Mais dans sa présentation post-projection, Arnaud des Pallières évoquait le soin gargantuesque apporté au casting des « figurantes » de Captives. Un nombre incalculable de personnes atteintes de troubles mentaux plus ou moins prononcés, qui assurait la garnison de l’arrière-plan de ce long-métrage au cadre bien particulier. Et c’est bien là que le bât blesse le plus…

Faux pas au bal des folles

En effet, aucun rôle important – entendez un rôle influent sur le cours de la narration à l’œuvre dans Captives – n’a été attribué à une personne atteinte par un handicap ou un trouble mental, alors qu’elles en tapissent littéralement l’arrière-plan. Dans un film qui critique la mise en scène de ces « fous » dans le bal voyeur historiquement organisé par Charcot, il est malaisant de constater la réitération du schéma à l’intérieur même du long-métrage ! Reléguées à la peinture bucolique d’un arrière-plan d’ailleurs bien peu pudique (hurlements à répétitions, bouches baveuses, gros plans répétés…), on se doute qu’Arnaud des Pallières avait mille raisons de ne pas attribuer de rôle principal à une personne atteinte d’un trouble mental… Cela fait évidemment moins vendre que le casting XXL qu’il déploie (Yolande Moreau, Balasko, Marina Foïs, Carole Bouquet, Mélanie Thierry), le tournage aurait également peut-être été plus compliqué, mais l’effort aurait au moins conféré une certaine légitimité au discours critique qu’entretient Captives. Bref, une bonne déception et une certaine gêne face à ce film présenté au GIFF qui sortira dans les salles en début 2024…

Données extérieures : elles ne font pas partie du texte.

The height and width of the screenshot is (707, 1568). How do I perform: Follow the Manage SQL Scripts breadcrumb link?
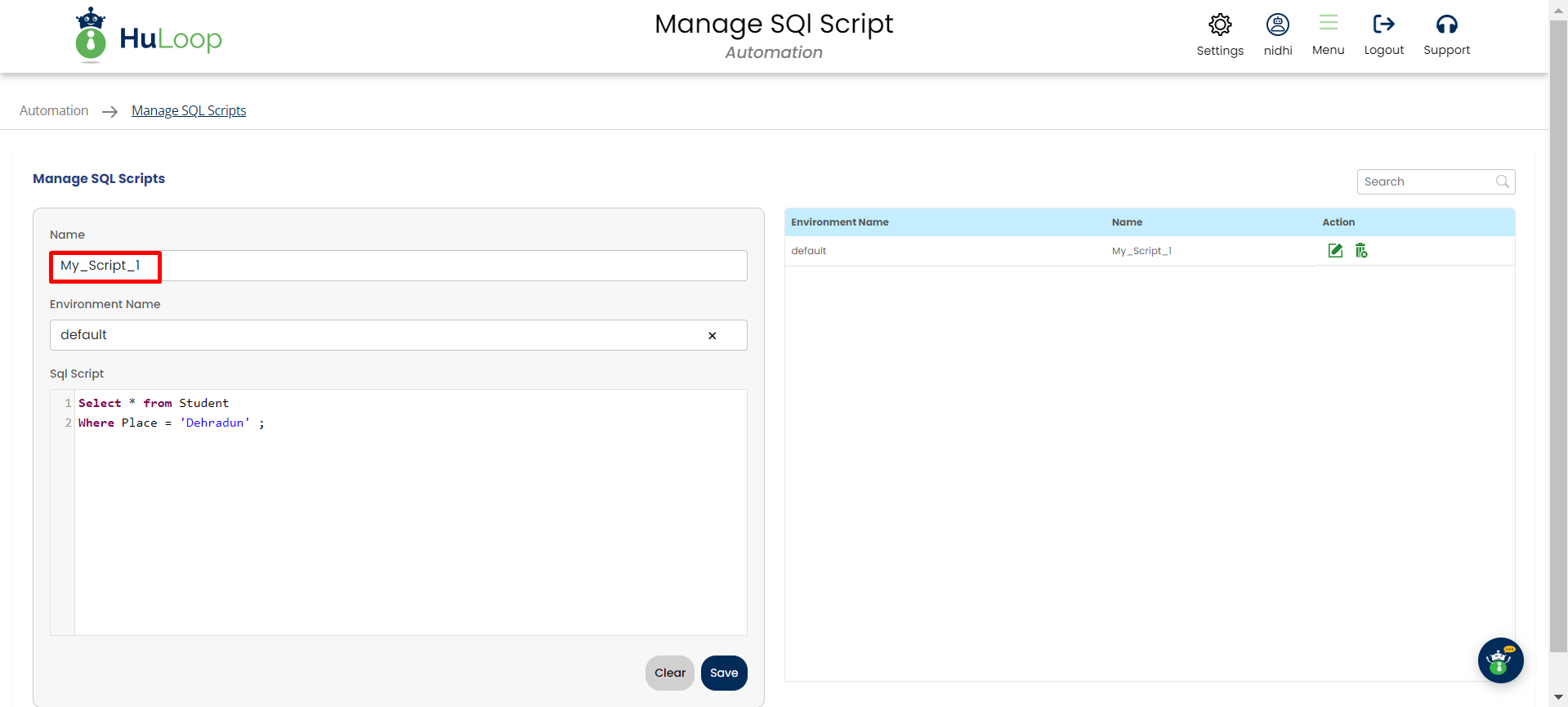click(x=189, y=110)
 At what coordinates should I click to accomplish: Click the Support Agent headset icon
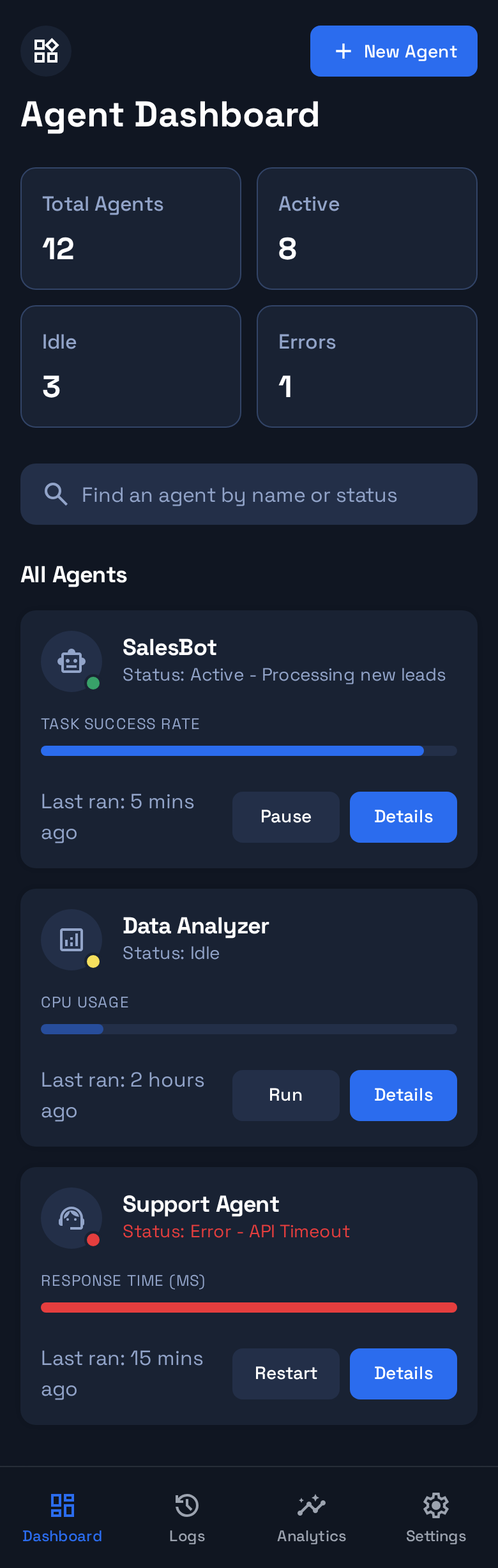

Buvant les Stephen King comme la sirupeuse abricotine de mon pays natal, j’ai d’abord découvert le cinéma via ses (souvent mauvaises) adaptations. Épris de Mrs. Wilkes autant que d’un syndrome de Stockholm persistant, je m’ouvre peu à peu aux films de vidéoclub et aux poisseuses séries B. Aujourd’hui, j’erre entre mes cinémas préférés, les festivals de films et les bordures de lacs helvétiques bien moins calmes qu’ils en ont l’air.